Blair struggled, but he was held easily by the men around him, and when he turned his head to see who dared to keep him from his last duty, he found himself face to face with their commanding officer. The centurion's breastplate gleamed in the dull sunlight, and the plumes in his helm were hollywood red. In one hand he held the whip that had been used on Jim, the bloodstained leather dull between his fingers. Blair whispered, "Please," but they dragged him away as the officer mounted the crude steps of the altar himself, leather soles creaking, and came to stand before Jim. "Your comrades will never forget you," he told Jim, who hung in his bonds more dead than alive. He coiled the thin, bloodstained lash once around Jim's throat, and then took either end of the leather rope in his clenched fists, scarred forearms tensing for the final slow pull. "And the Gods wait to welcome you."

Jim's captors weren't affected by his wild struggles or the dense, impermeable darkness ahead, and Jim wondered if he was being dragged toward the tunnel leading down to hell itself. Then his sentinel sight took over, penetrating the black shadows, and the resulting vision was worse than he had imagined. What he had thought were glaring golden eyes shifted, blinked, became ocean-blue, and he recognized Blair. For the first time Jim cried out, his voice rising in a despairing "No!" that echoed back mockingly from the walls of the cave.

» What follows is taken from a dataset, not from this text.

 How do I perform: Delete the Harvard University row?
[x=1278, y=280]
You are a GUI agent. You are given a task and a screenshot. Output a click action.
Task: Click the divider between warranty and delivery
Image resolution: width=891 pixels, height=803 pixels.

It wasn't his life that was lost, but his soul, and it would have been safe had Blair not brought it back with him to this place.

Blair called his name in return but it was a small, lost sound in the din of raucous laughter and cheerfully cruel speculations of Jim's captors. The touch of Blair's voice and presence should have been comforting, but Jim was so afraid of what was going to happen he couldn't relax and find the calm Blair normally brought. Even if he had been able to fight his way free of the morass of his own fear, he could never have subdued the rage that burned through him at the sight of Blair held by two thugs who grinned with death's-head smiles at his struggles.

The cave was lit with the red-orange glow of coals filling a brazier, its bowl supported on a tripod of black iron. Around the edges of the open area, the orange faded away into dark blue shadows where things he could not quite see clearly moved with slow, oozing deliberation. Jim struggled, but he was held securely against a cold, damp wall, his arms outspread. A sense of inevitability descended upon him as a heavy chain was lifted off the brazier, still smoking, then wrapped around his joints, pinning him to the stone. Behind his back, trapped between his body and the wall, something squirmed wetly in protest.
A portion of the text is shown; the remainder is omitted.